■ **Records shown**:
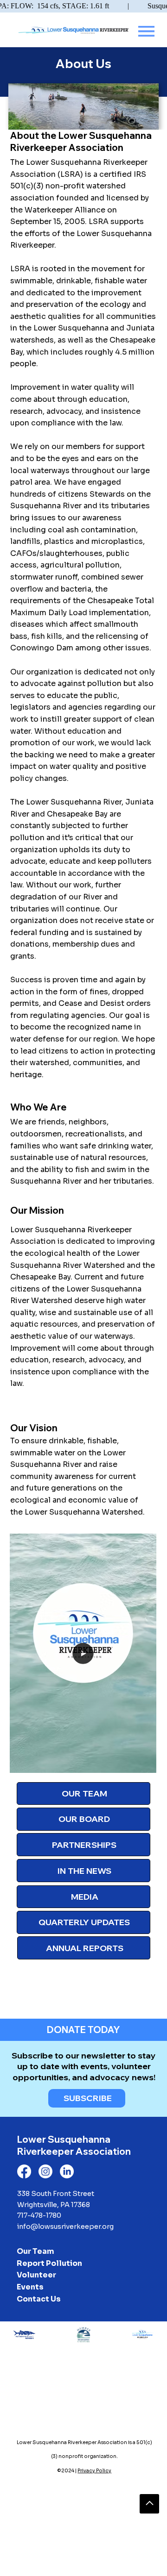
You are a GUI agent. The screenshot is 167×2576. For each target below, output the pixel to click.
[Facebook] (24, 2171)
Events (30, 2287)
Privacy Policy (94, 2471)
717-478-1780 (39, 2215)
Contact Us (39, 2299)
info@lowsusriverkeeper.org (65, 2226)
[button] (140, 1762)
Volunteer (36, 2275)
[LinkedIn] (67, 2171)
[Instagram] (45, 2171)
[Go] (149, 2504)
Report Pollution (49, 2263)
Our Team (35, 2251)
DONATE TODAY (83, 2029)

■ **Exercise prompt**: Give the records again exactly, minus the pictures.

■ **Exercise solution**:
You are a GUI agent. The screenshot is 167×2576. For each target below, output the pixel to click.
[Facebook] (24, 2171)
Events (30, 2287)
Privacy Policy (94, 2471)
717-478-1780 (39, 2215)
Contact Us (39, 2299)
info@lowsusriverkeeper.org (65, 2226)
[button] (140, 1762)
Volunteer (36, 2275)
[LinkedIn] (67, 2171)
[Instagram] (45, 2171)
[Go] (149, 2504)
Report Pollution (49, 2263)
Our Team (35, 2251)
DONATE TODAY (83, 2029)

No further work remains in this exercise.